No livro Dialética do
Esclarecimento, escrito em 1947 e de dois filósofos judeu-alemães, Theodor
Adorno e Max Horkheimer, que foram perseguidos pela política anti-semitismo, é
apresentada uma análise crítica desse processo de constituição da ideologia
racionalista. Procurando entender por que será que um discurso que prometia a
emancipação humana levou uma nação a uma atitude tão violenta e totalitária, os
autores concluem que o esclarecimento prometido não passou de uma profunda calamidade
humana.
Membros da Escola de Frankfurt, Adorno e Korkheimer,
concluíram que esse negócio de “esclarecimento” se constitui, nada mais nada
menos, do que uma série de fenômenos modernos, dentro dos quais encontramos o
processo de racionalização, que rompe com a tradição e faz com que os hábitos
de vida modernos sejam guiados pela lógica do cálculo e da previsibilidade.
Nesse processo, o mundo é desmitologizado, levando o
homem moderno a deixar de lado suas crenças antigas, direcionando-o a apostar
tão-somente nas crenças baseadas na razão.
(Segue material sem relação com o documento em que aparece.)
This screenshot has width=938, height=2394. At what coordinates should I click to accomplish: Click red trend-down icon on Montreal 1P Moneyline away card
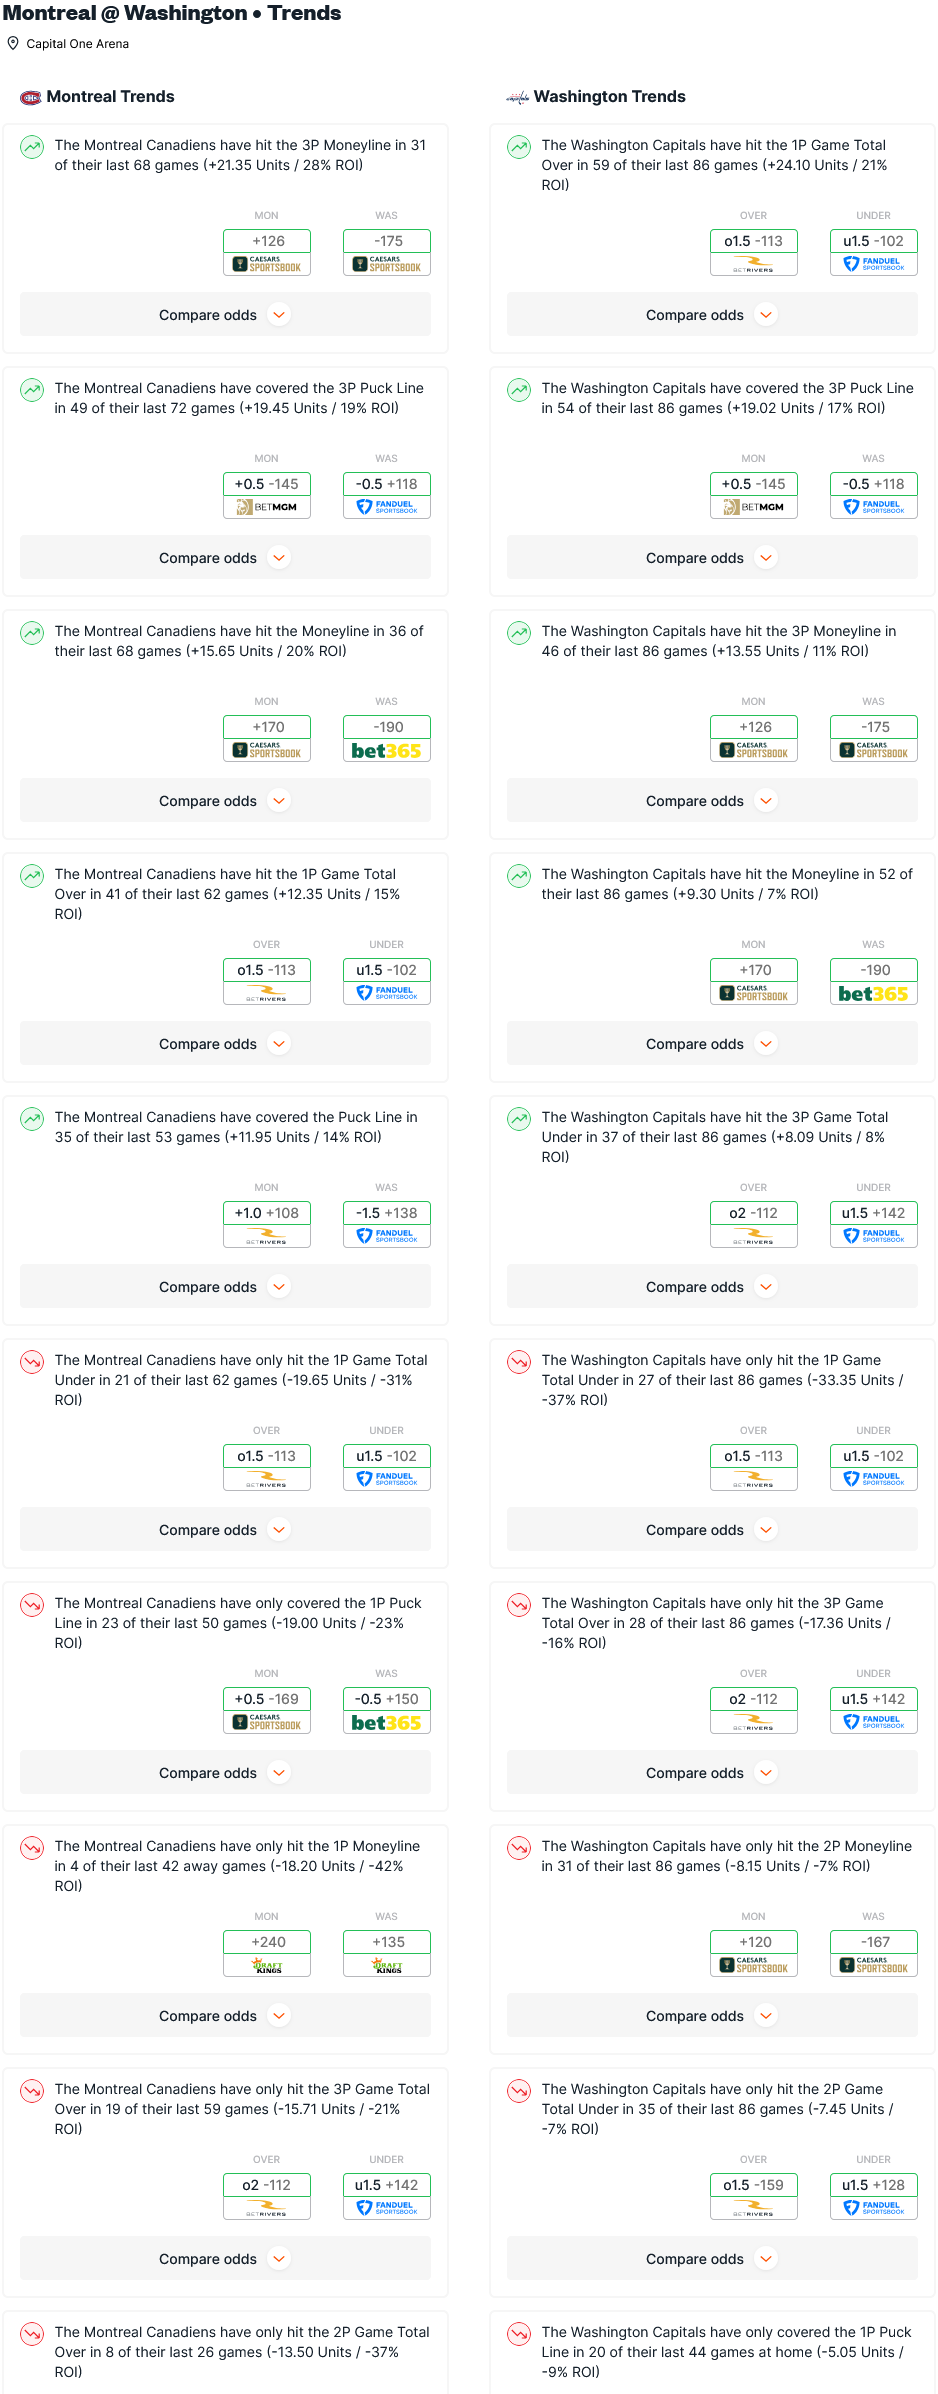(x=32, y=1848)
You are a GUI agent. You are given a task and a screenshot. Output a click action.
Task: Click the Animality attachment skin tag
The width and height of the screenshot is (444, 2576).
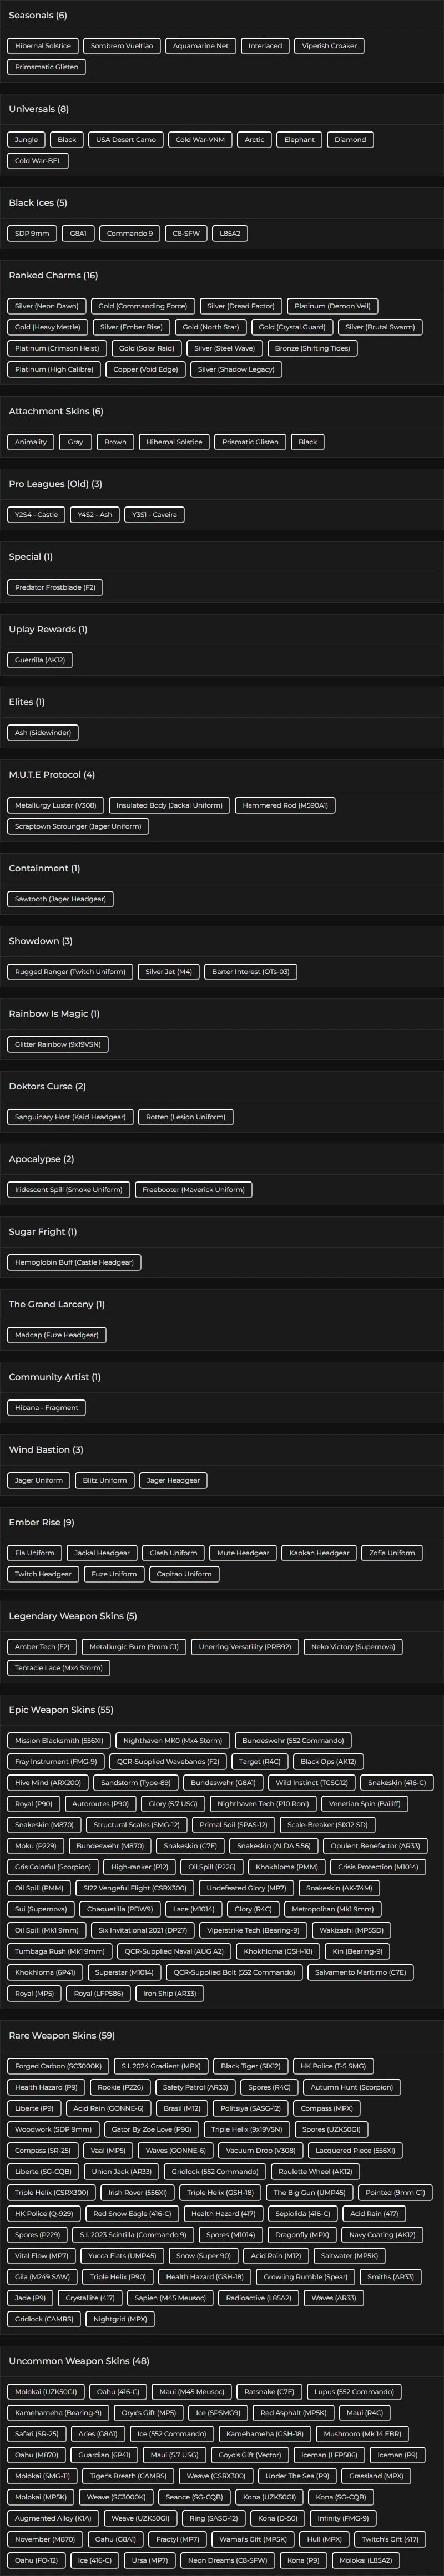tap(31, 442)
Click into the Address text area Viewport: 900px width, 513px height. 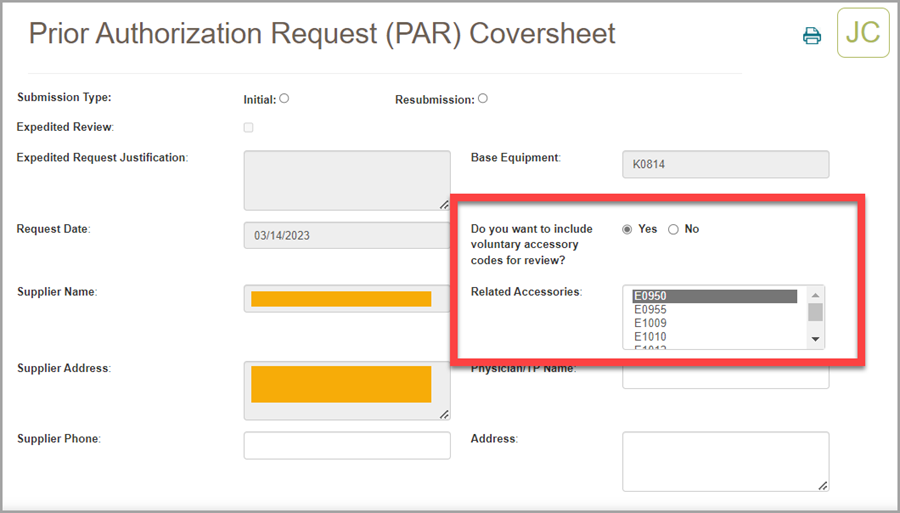(725, 461)
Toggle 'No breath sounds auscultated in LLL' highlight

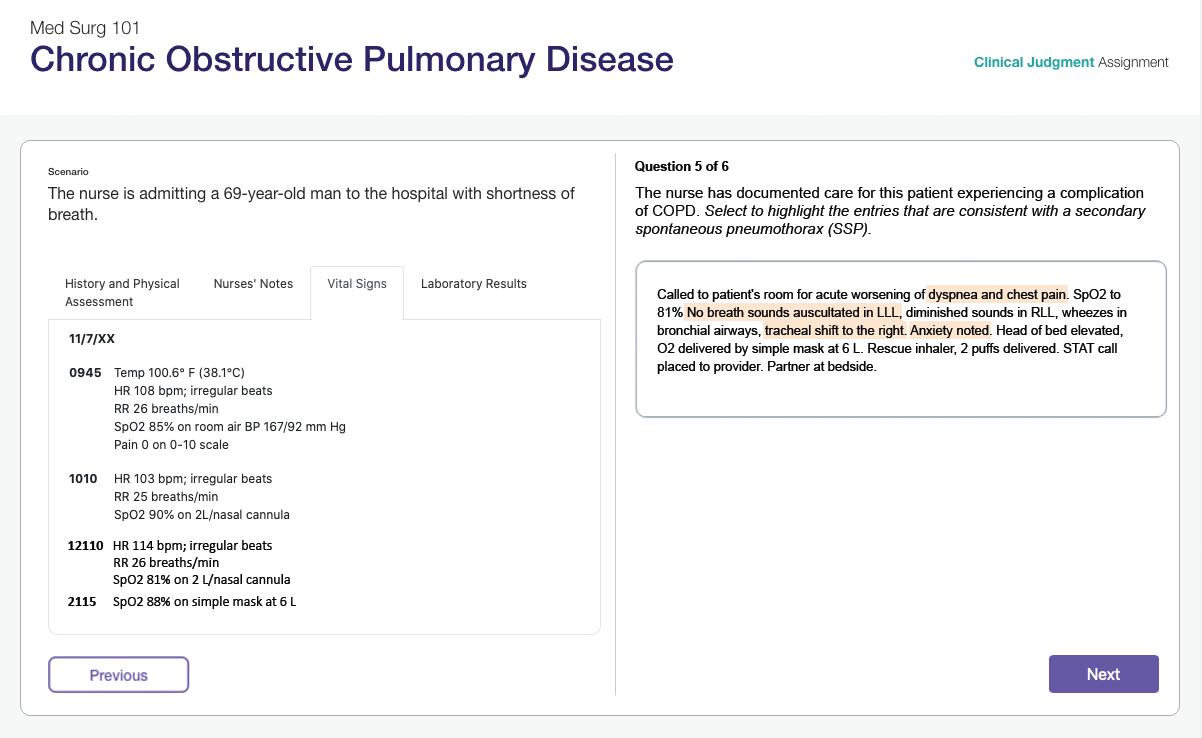(793, 312)
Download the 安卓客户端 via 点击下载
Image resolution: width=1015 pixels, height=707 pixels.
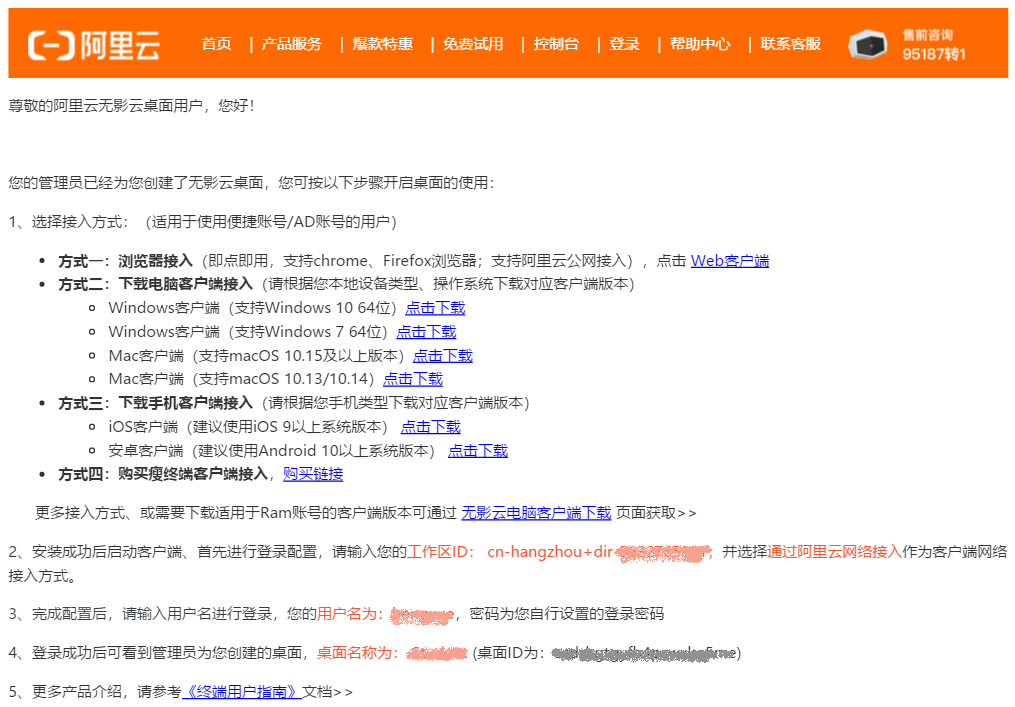[478, 451]
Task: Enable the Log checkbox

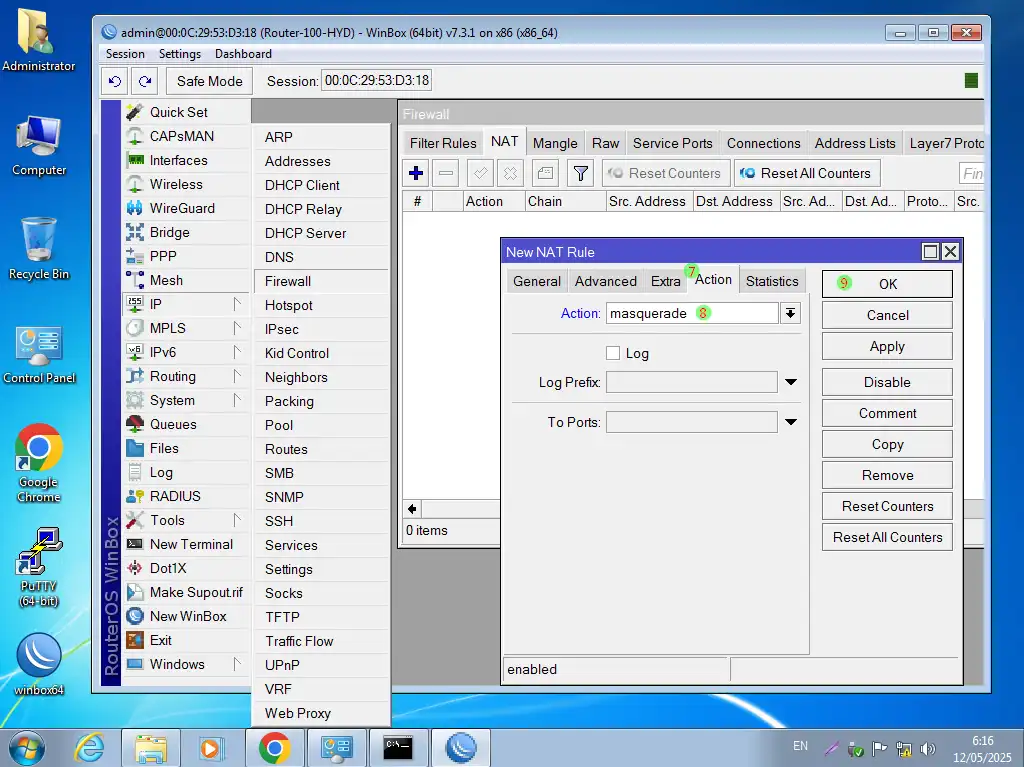Action: pyautogui.click(x=613, y=353)
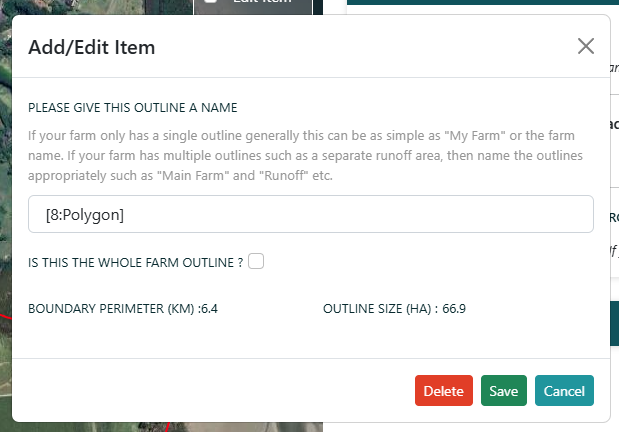
Task: Click the side panel row starting with 'Ro'
Action: tap(615, 217)
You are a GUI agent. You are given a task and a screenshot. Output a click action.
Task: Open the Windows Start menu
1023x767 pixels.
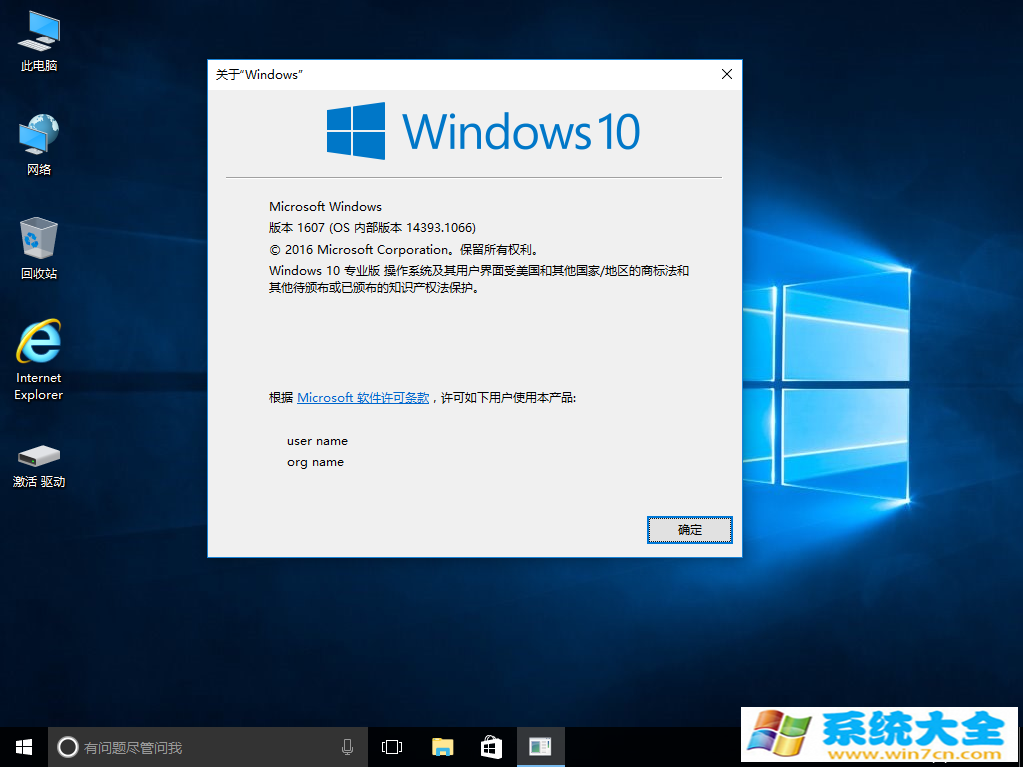(x=24, y=747)
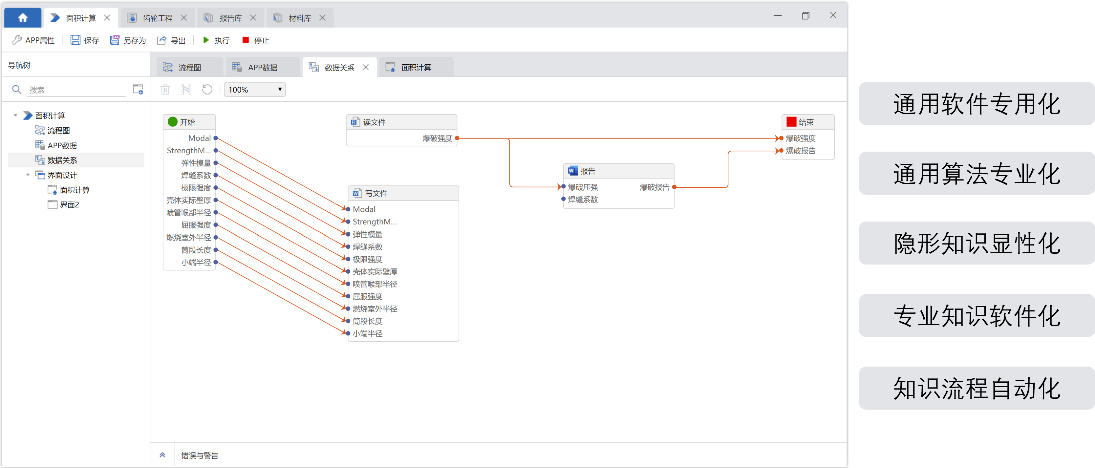Click the trash delete icon in canvas toolbar
Image resolution: width=1095 pixels, height=468 pixels.
pos(166,89)
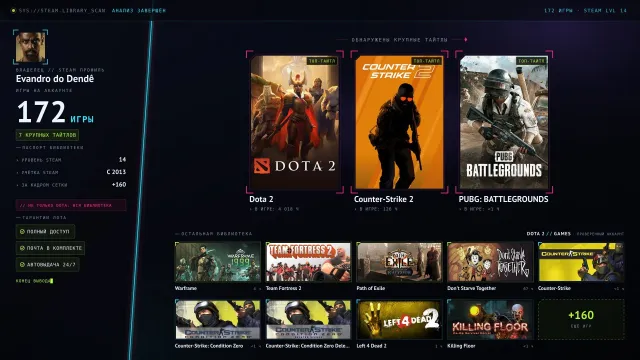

Assim, o que se vê é a matematização
do conhecimento, em que considera como conhecimento válido apenas aquilo que é
comprovado e testado segundo a lógica racional da ciência moderna.
A consequência direta desse desenrolar histórico é a
transformação do saber em aparato de dominação, visto que os detentores do
domínio racional executam a prática de dominação política e econômica sobre o
mundo, de modo que poder e conhecimento aparecem como sinônimos, levando o sujeito
moderno à condição de refém da técnica racional como verdade.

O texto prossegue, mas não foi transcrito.